(Work to complete): If a line in the entries below includes "Toggle", show that line.

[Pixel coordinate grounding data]
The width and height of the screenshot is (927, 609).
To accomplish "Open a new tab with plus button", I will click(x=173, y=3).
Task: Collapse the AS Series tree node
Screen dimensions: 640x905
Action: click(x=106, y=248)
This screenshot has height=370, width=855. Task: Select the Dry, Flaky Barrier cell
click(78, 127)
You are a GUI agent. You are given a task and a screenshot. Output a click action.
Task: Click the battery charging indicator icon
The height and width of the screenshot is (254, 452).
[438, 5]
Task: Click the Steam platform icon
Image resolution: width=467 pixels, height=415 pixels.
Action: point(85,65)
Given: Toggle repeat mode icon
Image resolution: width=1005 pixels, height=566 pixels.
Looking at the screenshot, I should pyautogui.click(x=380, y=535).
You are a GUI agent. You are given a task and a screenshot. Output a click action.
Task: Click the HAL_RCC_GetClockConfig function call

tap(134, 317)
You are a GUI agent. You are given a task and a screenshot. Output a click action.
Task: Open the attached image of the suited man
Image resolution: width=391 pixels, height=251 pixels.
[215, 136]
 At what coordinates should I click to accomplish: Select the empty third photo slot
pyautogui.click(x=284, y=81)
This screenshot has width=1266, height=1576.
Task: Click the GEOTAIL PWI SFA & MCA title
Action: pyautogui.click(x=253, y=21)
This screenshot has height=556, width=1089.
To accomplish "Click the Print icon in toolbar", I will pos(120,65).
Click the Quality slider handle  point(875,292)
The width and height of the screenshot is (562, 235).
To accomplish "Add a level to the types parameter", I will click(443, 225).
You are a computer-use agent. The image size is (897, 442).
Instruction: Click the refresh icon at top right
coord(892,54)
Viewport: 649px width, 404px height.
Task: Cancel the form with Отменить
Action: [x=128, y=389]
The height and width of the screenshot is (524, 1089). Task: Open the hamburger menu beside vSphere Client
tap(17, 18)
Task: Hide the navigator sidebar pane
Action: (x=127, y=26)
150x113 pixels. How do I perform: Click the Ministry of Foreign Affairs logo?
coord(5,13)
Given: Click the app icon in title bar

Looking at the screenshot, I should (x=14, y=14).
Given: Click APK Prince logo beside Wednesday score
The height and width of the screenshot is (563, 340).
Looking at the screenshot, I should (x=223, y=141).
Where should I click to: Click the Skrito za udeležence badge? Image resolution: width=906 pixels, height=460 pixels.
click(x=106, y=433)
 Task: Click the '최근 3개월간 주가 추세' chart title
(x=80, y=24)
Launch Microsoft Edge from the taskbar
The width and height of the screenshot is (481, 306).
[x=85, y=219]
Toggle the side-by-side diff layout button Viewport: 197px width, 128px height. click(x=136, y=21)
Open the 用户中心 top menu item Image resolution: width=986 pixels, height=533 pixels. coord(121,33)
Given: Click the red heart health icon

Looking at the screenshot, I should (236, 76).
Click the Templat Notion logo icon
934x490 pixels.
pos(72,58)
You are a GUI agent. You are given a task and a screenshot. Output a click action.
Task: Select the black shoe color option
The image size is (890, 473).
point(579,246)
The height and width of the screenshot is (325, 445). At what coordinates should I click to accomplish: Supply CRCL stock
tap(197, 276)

(Result for this task):
Given: Toggle repeat mode icon
Toggle the side-by-side diff layout button Viewport: 197px width, 128px height. click(x=136, y=21)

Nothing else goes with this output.